The ICRC had a group of 35 delegates in Iraq prior to the war.

Dumoulin said he heard that Arslanian’s group was involved in an incident in
Baghdad as they were dropping a colleague off at home after delivering
medical supplies to various hospitals, and that Arslanian had been injured.

“Because of the lack of security in Baghdad at the time, and because night
was falling as well, we couldn’t go in,” Dumoulin said in an interview.

“So we had a very difficult night, we were devastated because we didn’t know
what really happened.”

He only found out the next day, once that area of Baghdad had been declared
secure, that Arslanian was dead.

“They were all volunteers who knew there were risks,” Dumoulin said. “The
death of Vatche was devastating to all of us, but I think that with the needs
of the region and with Vatche’s attitude about his work we were encouraged to
stay the course and not abandon the work we were doing there.”

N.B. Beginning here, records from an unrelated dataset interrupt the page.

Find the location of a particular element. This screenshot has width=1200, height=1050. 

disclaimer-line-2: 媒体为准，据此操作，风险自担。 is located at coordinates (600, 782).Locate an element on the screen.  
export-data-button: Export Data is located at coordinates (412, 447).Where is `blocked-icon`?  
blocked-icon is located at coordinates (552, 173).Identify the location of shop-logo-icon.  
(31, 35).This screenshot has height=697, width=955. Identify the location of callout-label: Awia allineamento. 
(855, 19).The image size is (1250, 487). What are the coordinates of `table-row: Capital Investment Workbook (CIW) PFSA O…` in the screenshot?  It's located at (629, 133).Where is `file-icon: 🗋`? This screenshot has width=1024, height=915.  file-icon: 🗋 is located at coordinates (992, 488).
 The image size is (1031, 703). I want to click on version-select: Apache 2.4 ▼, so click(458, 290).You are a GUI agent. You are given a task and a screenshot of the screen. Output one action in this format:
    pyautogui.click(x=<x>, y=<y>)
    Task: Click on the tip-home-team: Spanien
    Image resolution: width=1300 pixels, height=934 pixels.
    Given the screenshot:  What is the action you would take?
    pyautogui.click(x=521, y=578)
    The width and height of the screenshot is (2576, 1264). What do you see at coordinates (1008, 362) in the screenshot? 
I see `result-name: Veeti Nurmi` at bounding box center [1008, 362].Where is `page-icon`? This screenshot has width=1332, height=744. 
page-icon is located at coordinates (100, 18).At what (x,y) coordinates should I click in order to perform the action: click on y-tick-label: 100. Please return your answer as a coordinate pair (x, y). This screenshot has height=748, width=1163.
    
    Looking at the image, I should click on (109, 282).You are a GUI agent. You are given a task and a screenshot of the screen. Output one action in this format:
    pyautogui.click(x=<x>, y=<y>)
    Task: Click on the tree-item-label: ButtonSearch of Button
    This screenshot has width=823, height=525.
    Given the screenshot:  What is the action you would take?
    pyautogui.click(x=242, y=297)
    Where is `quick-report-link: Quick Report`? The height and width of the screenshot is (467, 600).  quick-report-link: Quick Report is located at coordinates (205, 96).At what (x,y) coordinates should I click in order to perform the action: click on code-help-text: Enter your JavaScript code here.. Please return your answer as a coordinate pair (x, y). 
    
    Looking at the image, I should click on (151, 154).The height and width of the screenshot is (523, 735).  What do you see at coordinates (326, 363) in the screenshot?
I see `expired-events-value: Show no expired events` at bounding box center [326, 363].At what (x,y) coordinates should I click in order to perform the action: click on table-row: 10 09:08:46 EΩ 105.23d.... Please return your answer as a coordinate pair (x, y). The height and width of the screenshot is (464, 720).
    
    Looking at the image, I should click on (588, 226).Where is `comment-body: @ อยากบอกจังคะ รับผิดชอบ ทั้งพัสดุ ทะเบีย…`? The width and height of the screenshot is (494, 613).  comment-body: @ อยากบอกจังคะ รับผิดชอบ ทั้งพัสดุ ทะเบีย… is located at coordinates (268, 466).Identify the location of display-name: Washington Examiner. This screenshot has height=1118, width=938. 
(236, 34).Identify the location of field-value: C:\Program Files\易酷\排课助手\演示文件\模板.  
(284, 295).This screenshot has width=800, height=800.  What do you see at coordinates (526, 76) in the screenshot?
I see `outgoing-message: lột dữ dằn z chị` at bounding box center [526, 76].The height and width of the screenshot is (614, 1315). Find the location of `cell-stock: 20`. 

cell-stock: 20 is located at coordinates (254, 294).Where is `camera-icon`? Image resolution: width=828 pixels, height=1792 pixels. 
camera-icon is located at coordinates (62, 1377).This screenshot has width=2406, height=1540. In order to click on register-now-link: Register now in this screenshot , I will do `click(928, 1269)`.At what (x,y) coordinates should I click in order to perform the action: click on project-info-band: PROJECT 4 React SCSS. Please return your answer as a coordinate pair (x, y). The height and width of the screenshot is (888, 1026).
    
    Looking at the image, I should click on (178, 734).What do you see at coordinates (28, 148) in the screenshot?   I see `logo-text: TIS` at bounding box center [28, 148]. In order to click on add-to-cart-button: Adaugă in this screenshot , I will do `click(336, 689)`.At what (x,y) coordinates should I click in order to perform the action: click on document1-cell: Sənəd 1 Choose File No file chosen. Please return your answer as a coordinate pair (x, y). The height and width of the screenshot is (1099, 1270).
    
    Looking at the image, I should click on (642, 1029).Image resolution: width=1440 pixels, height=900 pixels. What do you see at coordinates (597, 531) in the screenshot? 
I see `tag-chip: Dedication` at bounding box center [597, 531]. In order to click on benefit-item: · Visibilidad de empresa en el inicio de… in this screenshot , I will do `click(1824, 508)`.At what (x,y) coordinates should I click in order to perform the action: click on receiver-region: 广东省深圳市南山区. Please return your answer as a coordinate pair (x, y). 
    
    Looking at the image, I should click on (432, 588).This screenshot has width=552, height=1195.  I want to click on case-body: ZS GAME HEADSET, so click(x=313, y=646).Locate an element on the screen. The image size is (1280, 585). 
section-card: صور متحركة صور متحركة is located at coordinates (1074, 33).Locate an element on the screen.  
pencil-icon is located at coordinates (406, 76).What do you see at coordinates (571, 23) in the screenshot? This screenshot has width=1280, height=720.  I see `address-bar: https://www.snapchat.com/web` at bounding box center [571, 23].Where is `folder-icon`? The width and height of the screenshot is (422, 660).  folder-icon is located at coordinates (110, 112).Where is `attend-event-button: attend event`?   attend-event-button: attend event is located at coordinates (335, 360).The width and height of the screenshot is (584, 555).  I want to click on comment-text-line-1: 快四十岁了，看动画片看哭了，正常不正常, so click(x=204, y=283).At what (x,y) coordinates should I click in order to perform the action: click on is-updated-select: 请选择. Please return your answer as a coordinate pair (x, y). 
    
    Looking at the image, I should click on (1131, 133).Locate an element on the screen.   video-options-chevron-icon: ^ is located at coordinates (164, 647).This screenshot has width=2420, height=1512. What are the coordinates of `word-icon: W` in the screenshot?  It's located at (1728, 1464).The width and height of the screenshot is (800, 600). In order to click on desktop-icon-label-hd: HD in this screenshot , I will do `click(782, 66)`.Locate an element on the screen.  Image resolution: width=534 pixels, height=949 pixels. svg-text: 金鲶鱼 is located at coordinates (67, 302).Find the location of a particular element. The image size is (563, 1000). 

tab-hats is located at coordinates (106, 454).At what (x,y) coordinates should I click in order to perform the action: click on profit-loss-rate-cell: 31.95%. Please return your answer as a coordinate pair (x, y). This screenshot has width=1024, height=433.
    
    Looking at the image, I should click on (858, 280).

Dumoulin said there is a lot of work left to be done in Iraq.

“Everything needs to be reconstructed, including the health system,
electrical systems, water filtration plants, schools,” he said. “Everything
needs to be rebuilt. For us, the most pressing needs are medical supplies and
water.”

Arslanian, a Canadian of Armenian origin, was born in Syria in 1955.

He received a degree in political science from the University of Montreal and
he served as a city councillor and as deputy mayor in Oromocto for a short
period.

He had been a volunteer for the Red Cross since 1991, and he took an active
role in 1999 when 1,000 Kosovo refugees were put up at Canadian Forces Base
Gagetown in New Brunswick.

Arslanian’s first mission for the Red Cross was to the Republic of Georgia in
2000, and he went to Baghdad once before in July, 2001.